Pricing pressures continue to aggravate the pain being felt by orthopedic device makers.

Take the situation at Stryker ( SYK), for example. One of the more flexible players in the group, Stryker suffered a big fall this week due to weakness in its joint reconstruction business. Challenges in the crucial U.S. market, where hospitals have stepped up demands for cheaper artificial joints, obviously hurt.

During the latest quarter, analysts noted, Stryker saw domestic knee sales grow by just 11% -- and domestic hip sales actually dip -- for the first time in recent memory. The company still managed to hit its own profit target, if not Wall Street's, because of exceptionally strong results outside its orthopedic division. Even so, many investors have started to question whether Stryker can keep turning the cartwheels necessary to deliver the 20% earnings growth the market has come to expect.

If anything, however, some investors have grown even more concerned about other big players -- such as Biomet ( BMET) and Zimmer ( ZMH) -- in the orthopedic space.

"We believe the orthopedic reconstructive market (i.e., hips and knees) is set for a long slowdown due to pricing pressure from hospitals, which are being squeezed by insurers," JMP Securities analyst Robert Faulkner wrote this week after reviewing Stryker's results. "We rate Stryker a market-perform because it is less dependant on its orthopedic reconstructive franchise for growth than others in the group, which we rate market-underperform."

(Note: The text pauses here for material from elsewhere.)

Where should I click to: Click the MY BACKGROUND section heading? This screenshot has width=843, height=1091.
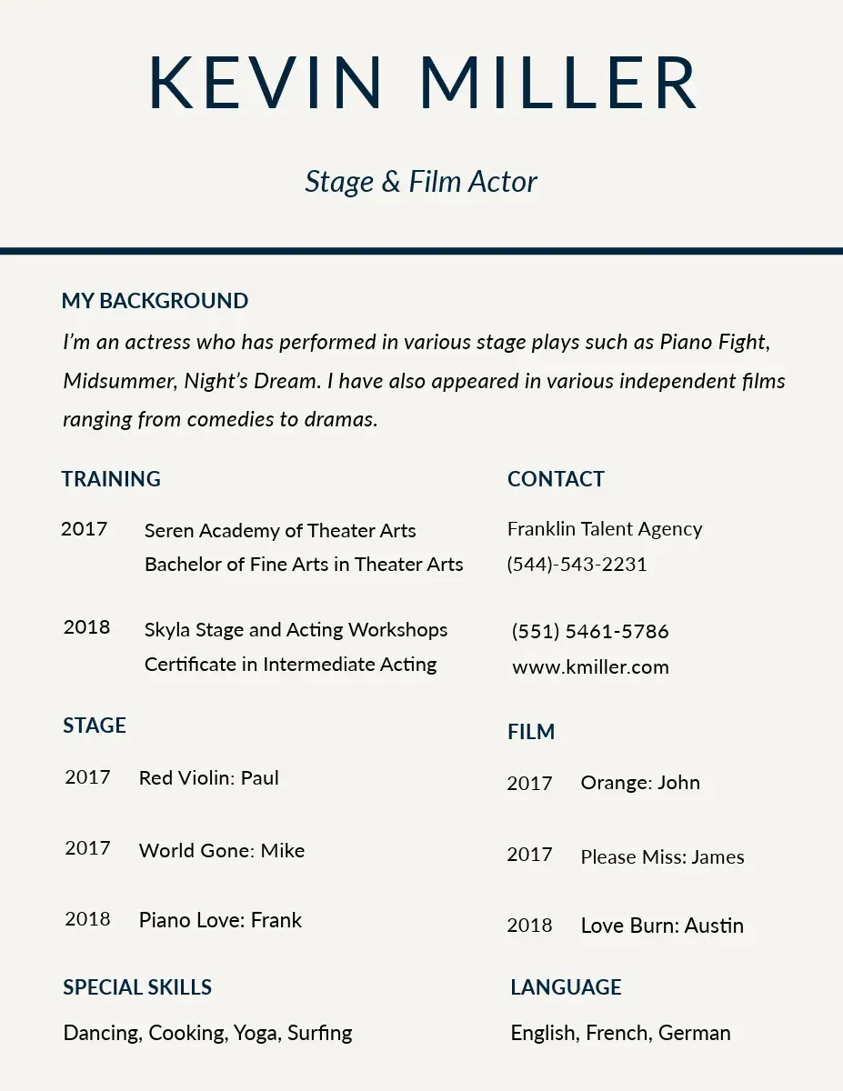click(155, 301)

Nevertheless, Stryker took the biggest hit on Wednesday. The company's stock tumbled 9.1% to $42.27 on news of its disappointing quarter. Meanwhile, shares of Zimmer -- which ranks as the largest orthopedic device maker in the world -- fell 6.9% to $63.25. And smaller Biomet slid 1.7% to $33.47.

All three stocks, which have been stellar performers in recent years, are now trading near their 52-week lows.

Worrywarts

To be sure, investors heard plenty to worry them this week. Even Johnson & Johnson ( JNJ), which posted strong results for medical devices in general, offered some clear words of caution about the orthopedic business.